Question

The grades on the last history exam had a mean of 80%. Assume the population of grades on history exams is known to be normally distributed with a standard deviation of 5%. What percent of students earn a score between 70% and 80%?

Answer 1

A. 0.022
B. 0.477
C. 0.50
D. 0.522

Answer 2

Please help!!

Answer 3

do you have a TI-83 or TI-84 calculator?

Answer 4

no

Answer 5

Can you walk me through it?

Answer 6

ok let me find one

Answer 7

ok so here is one calculator you can use

http://www.mathportal.org/calculators/statistics-calculator/normal-distribution-calculator.php

you type 80 in the \(\Large \mu\) box for the mean
type 5 for the \(\Large \sigma\) box (standard deviation)

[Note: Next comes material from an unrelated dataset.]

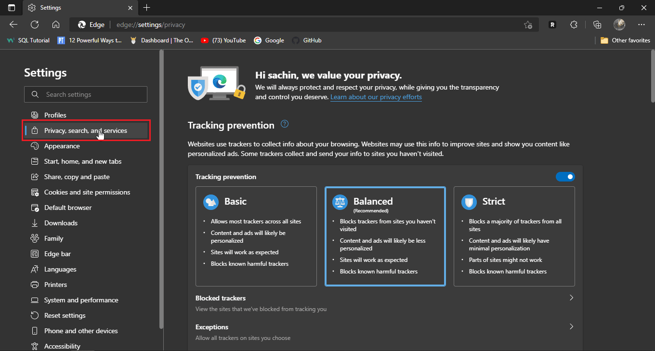Screen dimensions: 655x351
Task: Turn off the Tracking prevention toggle
Action: pyautogui.click(x=565, y=177)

then you pick the option that has \(\Large P( \square <X < \square ) \)
typing 70 and 80 in the two boxes (smaller number goes in the left box)

Answer 8

that calculator is really cool because you can click the checkbox "show explanation" and it gives you a nice visual step by step

Answer 9

Ahhh! Thank you so much! I had the formula, put didn't know what the symbols meant.

Answer 10

yeah it's probably a bit odd to see greek symbols being used

\[\Large \mu = \text{mu}\]
the "mu" is basically the greek letter m (well it's like the letter m in the latin alpabet)
think M for Mean

\[\Large \sigma = \text{sigma}\]
"sigma" is closely linked to the letter S
S for Standard deviation

Answer 11

mu and sigma here are the lower case greek forms

Answer 12

Ok, can you help with another similar to this one?

Answer 13

sure

Answer 14

In a study of 250 adults, the mean heart rate was 70 beats per minute. Assume the population of heart rates is known to be approximately normal with a standard deviation of 12 beats per minute. What is the 99% confidence interval for the mean beats per minute?
A. 68.9-76.3
B. 70-72
C. 61.2-72.8
D. 68-72

Answer 15

what is the z critical value for the 99% confidence interval ?

Answer 16

2.576 I think

Answer 17

very good, since the solution to

P( -k < X < k ) = 0.99

is roughly k = 2.576

Answer 18

the mean heart rate was 70 beats per minute

so xbar = 70

Answer 19

"Assume the population of heart rates is known to be approximately normal with a standard deviation of 12 beats per minute"

sigma = 12

Answer 20

"In a study of 250 adults" ---> n = 250

Answer 21

You will now use the formulas

\[\Large L = \overline{ x} - z^{*} \frac{\sigma}{\sqrt{n}}\]
\[\Large U = \overline{ x} + z^{*} \frac{\sigma}{\sqrt{n}}\]

Answer 22

\[\Large \overline{x} = 70\]
\[\Large \sigma = 12\]
\[\Large z^{*} \approx 2.576\]
\[\Large n = 250\]

Answer 23

to get the confidence interval (L,U)

Answer 24

I got D, 68-72, is that right?

Answer 25

\[\Large L = \overline{ x} - z^{*} \frac{\sigma}{\sqrt{n}}\]
\[\Large L = 70 - 2.576* \frac{12}{\sqrt{250}}\]
\[\Large L = 68.04495\]
\[\Large L = 68\]

--------------------------------------------------
\[\Large U = \overline{ x} + z^{*} \frac{\sigma}{\sqrt{n}}\]
\[\Large U = 70 + 2.576* \frac{12}{\sqrt{250}}\]
\[\Large U = 71.95505\]
\[\Large U = 72\]

--------------------------------------------------

I agree, the confidence interval is roughly (L,U) = (68,72)

Answer 26

Thank you!! You have helped me so much!

Answer 27

I'm glad I could help out